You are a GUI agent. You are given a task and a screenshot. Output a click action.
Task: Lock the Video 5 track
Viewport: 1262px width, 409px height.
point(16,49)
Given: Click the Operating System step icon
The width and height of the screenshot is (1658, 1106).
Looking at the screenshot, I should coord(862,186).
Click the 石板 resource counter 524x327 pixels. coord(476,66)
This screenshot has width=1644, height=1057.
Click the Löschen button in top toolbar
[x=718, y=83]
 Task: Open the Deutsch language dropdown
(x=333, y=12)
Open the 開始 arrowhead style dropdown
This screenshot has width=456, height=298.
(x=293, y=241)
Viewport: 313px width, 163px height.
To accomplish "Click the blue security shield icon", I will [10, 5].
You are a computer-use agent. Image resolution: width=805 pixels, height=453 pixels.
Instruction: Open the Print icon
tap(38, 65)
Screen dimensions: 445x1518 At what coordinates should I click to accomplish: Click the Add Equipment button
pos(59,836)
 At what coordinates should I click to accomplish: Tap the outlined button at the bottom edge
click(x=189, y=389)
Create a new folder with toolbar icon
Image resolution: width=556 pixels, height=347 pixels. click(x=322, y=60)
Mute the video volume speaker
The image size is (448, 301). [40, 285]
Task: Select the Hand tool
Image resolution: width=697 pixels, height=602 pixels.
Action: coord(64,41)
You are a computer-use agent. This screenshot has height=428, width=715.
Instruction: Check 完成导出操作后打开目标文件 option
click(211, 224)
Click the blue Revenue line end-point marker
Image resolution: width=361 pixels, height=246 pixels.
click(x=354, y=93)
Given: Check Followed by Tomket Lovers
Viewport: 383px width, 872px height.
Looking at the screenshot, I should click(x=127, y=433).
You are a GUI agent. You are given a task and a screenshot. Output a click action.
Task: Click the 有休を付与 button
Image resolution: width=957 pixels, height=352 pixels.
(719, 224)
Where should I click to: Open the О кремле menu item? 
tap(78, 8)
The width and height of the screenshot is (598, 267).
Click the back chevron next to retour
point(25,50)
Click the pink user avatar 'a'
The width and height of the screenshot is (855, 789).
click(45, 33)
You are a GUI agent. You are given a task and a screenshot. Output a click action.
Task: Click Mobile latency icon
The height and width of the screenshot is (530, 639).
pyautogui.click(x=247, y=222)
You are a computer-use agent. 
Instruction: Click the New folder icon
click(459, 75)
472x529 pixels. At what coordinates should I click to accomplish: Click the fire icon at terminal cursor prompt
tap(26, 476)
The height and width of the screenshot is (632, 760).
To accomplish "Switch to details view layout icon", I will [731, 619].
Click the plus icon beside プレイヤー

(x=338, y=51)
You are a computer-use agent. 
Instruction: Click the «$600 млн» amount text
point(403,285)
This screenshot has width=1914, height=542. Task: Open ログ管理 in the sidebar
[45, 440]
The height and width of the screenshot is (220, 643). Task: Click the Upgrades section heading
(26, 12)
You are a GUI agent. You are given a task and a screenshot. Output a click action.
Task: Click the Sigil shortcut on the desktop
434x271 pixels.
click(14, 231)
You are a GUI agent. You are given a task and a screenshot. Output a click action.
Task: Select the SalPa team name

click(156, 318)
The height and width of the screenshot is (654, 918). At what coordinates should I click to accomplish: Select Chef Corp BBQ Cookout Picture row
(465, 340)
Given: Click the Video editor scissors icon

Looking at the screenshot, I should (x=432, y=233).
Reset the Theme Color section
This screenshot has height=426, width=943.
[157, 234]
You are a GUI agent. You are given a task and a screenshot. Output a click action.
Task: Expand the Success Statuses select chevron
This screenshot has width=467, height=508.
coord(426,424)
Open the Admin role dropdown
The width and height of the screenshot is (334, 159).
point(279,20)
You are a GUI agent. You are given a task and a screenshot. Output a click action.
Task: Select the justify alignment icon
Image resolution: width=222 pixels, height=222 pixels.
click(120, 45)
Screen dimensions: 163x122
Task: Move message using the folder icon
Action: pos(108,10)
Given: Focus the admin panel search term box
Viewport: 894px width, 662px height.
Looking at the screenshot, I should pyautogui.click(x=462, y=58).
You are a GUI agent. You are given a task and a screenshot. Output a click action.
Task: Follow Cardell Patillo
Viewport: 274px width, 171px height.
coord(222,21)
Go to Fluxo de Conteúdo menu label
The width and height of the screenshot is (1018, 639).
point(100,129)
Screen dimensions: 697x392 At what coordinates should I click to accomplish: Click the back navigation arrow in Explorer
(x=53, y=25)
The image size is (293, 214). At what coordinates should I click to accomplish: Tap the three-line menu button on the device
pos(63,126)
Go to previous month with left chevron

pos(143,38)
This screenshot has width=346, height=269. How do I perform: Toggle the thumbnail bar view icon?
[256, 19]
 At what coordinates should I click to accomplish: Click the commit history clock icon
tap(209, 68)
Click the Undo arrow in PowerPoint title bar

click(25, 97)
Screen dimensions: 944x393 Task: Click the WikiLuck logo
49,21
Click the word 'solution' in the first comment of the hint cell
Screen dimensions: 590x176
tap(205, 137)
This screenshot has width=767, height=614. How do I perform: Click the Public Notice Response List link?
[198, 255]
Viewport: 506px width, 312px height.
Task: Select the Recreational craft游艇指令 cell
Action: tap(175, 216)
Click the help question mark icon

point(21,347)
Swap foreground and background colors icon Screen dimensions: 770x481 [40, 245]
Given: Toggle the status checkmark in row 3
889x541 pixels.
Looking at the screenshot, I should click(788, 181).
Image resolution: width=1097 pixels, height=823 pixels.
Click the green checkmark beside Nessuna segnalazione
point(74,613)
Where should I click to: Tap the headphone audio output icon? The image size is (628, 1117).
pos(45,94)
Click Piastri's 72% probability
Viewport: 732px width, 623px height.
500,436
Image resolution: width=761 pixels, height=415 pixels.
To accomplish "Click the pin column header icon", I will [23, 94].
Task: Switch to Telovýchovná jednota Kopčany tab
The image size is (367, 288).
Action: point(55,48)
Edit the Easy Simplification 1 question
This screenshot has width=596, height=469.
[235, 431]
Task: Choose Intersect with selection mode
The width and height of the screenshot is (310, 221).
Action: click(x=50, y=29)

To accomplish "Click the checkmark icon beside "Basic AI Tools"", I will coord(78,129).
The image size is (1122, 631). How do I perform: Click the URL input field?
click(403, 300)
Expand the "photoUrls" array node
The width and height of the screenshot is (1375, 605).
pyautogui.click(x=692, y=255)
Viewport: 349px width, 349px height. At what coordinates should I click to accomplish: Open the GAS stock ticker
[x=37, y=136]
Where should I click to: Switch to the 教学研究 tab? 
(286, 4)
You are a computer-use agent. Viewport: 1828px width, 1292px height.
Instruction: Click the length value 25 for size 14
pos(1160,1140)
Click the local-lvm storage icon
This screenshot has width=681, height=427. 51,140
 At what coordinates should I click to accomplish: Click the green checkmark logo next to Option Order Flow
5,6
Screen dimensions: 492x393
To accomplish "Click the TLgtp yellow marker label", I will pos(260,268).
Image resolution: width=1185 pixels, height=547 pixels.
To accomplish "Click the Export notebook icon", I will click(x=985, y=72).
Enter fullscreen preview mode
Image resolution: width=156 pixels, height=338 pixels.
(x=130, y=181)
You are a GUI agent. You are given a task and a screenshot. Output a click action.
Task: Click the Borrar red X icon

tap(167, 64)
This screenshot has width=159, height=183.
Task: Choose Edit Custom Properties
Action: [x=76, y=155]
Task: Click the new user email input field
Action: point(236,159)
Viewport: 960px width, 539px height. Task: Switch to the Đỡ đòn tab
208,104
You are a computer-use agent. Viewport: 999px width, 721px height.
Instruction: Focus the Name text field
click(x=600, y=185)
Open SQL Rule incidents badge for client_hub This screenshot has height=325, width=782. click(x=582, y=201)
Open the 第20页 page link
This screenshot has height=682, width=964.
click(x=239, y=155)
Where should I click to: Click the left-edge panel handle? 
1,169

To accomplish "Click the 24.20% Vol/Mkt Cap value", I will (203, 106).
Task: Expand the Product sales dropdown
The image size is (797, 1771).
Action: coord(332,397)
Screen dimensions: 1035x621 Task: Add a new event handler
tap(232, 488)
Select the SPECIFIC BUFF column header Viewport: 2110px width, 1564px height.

========================

**ASSIGNMENT:**
Identify and extract each line of the listing that contains "blue".

**SOLUTION TO THIS TASK:**
To accomplish "Click the blue security shield icon", I will [10, 5].
Click the blue Revenue line end-point marker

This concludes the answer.